How LinkedIn's founder got started

Reid Hoffman talks about his path from academia to social media.
(Fortune Magazine) — My dad wouldn’t let me have a computer because he didn’t think it was relevant. I was in college before I actually got one. I think if he knew then what he knows now, I would have had one much earlier.
But I’ve always had an interest in how we improve people’s ecosystems — whether it’s civics or education or economics. When I was an undergrad at Stanford, I thought the way to do that was to be an academic. Then I saw that wasn’t the right way, because you become a scholar and publish in an area where only, like, 50 people will read it.
Find ways to reach people.
How do you change lives for millions of people? At Oxford [as a graduate student in philosophy] I decided software entrepreneurship was the way.
I came back to Silicon Valley and worked for Apple and then Fujitsu before starting Socialnet, an early social-networking site. After a while I didn’t agree with the direction it was going, so I talked to Peter [Thiel, co-founder of PayPal], whom I knew from Stanford. He said, “Come join us. Help us at PayPal.”

Improve users’ lives.
What I realized before PayPal was sold was that there was going to be a confluence of two forces.
One was how the world of work is changing — every individual is now somewhat entrepreneurial. They’re getting the next gig themselves.
The other was the Internet, which could empower all these individuals to establish profiles online so that people can find them. You’d be able to use your network to get access to people to better chart your path.

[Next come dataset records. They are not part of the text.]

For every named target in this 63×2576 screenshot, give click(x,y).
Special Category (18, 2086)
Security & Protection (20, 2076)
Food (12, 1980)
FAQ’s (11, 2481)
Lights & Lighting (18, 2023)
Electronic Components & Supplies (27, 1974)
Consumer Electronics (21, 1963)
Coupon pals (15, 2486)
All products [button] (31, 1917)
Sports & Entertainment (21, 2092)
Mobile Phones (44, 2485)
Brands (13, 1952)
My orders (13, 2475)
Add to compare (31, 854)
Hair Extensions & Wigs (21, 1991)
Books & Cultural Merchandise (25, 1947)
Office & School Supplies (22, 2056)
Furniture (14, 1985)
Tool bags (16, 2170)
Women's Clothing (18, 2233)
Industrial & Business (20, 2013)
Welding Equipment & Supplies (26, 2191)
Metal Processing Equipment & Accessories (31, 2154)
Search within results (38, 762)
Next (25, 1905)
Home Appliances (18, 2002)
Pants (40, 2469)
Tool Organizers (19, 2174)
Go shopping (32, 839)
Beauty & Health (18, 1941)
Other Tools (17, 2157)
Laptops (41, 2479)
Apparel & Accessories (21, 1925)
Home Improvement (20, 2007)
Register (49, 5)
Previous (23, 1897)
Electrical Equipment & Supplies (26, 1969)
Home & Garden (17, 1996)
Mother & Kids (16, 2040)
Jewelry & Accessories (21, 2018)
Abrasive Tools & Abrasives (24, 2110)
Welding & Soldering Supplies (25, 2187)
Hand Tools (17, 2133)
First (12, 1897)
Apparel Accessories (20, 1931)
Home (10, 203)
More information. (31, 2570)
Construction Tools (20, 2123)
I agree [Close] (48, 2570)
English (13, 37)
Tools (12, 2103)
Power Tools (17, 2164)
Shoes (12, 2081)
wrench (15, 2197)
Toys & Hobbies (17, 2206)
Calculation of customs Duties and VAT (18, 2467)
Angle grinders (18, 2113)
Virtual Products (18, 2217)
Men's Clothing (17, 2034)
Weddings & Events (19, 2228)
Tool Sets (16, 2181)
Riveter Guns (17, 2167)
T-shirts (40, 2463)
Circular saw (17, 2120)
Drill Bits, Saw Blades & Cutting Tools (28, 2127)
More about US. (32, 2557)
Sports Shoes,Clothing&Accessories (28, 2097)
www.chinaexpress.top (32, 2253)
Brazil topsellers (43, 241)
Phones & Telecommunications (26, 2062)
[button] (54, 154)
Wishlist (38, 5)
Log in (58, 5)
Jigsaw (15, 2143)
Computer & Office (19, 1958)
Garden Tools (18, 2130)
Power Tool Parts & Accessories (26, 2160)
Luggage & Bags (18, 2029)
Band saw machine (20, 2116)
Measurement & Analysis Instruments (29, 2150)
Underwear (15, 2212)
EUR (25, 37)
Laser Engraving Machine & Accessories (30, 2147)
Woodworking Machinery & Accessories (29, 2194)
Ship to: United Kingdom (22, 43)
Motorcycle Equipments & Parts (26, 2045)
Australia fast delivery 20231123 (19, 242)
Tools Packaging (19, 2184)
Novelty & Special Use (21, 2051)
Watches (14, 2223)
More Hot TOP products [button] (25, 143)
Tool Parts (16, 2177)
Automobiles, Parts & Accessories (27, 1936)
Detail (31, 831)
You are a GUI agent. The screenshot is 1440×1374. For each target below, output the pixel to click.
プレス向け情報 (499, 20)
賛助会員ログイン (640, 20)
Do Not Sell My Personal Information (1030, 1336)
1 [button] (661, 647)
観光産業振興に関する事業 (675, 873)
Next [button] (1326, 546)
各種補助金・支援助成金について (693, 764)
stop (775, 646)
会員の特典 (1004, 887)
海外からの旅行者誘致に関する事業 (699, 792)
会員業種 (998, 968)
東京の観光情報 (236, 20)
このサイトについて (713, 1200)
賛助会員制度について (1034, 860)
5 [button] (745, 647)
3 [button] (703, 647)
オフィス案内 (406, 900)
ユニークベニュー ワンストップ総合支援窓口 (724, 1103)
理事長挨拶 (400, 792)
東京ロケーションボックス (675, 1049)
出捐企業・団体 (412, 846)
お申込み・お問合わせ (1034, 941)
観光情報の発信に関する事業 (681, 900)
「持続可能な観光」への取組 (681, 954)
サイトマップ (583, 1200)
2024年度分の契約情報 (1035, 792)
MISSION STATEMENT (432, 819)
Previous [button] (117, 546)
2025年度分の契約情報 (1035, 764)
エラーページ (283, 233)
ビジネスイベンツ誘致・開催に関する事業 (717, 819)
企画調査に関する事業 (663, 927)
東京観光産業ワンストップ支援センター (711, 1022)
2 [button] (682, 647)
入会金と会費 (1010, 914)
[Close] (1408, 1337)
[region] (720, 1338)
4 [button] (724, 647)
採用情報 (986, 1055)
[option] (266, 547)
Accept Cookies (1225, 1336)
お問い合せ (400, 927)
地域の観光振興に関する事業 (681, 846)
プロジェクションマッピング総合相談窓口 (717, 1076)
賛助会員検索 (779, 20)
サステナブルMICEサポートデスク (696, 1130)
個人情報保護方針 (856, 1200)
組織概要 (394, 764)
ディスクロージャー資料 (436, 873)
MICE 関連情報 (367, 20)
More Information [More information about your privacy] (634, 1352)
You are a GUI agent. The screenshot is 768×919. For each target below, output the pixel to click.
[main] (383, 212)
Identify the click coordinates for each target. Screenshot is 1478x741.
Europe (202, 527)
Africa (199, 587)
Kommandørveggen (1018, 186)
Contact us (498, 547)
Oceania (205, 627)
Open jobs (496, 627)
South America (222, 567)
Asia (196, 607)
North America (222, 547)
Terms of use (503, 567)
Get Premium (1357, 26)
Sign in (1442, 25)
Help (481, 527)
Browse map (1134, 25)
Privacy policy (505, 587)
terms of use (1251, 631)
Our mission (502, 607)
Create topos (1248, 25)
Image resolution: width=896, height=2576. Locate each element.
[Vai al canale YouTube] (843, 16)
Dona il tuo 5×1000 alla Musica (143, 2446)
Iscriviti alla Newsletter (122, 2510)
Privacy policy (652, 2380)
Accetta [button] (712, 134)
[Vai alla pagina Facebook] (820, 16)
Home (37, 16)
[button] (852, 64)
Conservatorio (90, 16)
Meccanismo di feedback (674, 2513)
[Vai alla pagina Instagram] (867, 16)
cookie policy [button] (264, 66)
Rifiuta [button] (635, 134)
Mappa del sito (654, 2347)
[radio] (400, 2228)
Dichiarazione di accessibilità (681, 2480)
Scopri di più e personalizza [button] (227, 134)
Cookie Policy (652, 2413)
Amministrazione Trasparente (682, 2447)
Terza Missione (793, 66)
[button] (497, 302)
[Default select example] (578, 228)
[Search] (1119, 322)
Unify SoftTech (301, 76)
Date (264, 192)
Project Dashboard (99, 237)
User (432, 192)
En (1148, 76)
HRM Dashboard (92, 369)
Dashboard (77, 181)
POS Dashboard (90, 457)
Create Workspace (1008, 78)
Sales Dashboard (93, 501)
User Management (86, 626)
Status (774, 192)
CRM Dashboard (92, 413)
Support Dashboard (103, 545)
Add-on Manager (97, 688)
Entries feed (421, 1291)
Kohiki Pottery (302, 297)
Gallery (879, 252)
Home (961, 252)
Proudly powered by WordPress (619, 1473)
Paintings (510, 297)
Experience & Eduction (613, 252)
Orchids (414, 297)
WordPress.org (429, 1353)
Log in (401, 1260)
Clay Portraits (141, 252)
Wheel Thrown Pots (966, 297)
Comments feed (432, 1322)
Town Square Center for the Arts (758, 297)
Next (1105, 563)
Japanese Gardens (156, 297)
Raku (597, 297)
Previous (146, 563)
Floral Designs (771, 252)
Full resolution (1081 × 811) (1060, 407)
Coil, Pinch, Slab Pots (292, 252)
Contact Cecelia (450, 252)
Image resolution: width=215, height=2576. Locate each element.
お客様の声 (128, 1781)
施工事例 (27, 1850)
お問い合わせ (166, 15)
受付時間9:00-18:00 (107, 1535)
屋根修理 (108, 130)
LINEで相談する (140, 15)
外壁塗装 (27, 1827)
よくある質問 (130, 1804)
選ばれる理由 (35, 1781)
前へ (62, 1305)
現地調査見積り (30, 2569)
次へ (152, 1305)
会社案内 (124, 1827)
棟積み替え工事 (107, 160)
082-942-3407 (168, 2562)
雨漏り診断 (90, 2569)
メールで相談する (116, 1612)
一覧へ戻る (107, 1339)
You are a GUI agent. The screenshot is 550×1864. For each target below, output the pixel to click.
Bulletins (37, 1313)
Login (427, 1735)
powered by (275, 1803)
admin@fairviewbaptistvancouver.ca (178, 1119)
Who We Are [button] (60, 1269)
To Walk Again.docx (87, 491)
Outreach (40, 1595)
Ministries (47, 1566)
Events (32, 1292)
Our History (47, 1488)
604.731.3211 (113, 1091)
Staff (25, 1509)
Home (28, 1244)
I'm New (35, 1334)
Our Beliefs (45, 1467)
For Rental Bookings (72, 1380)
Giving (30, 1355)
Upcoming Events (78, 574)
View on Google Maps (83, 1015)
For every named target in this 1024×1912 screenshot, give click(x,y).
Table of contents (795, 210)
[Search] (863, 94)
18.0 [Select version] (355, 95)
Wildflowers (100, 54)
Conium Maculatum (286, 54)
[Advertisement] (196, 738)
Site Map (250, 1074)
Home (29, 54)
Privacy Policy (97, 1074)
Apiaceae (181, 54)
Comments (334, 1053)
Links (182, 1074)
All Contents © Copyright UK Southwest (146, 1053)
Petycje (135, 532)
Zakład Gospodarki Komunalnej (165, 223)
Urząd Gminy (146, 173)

I started LinkedIn because changing people’s professional lives is a massive transformation. In 2003 we got financing from Sequoia Capital, and we started to get more and more people into our service. Everyone began to realize the value. That’s when I was, like, “This could work.”
Secrets of my success
• It’s okay to be brief
When people ask me about work/life balance, I just laugh. But I try to be time-efficient by scheduling meetings in appropriate increments –15 minutes or less sometimes. I’ve also tried to build a culture that understands writing brief e-mails is not emotional coldness.
• Be willing to change course
Entrepreneurs tend to believe, “I’ve got my idea, I’ll go until I die.” But I advise them to take seriously the questions about whether their [business] plan is irredeemably flawed and whether they need to change what they’re doing. Be diligent about failing fast so that you don’t spend five years doing something that’s just going to fail.
• Don’t be a perfectionist
I frequently tell Internet entrepreneurs, “If you’re not somewhat embarrassed by your 1.0 product launch, then you’ve released too late.” There’s value in launching early, getting engaged with customers, and learning from them. That can direct your progress.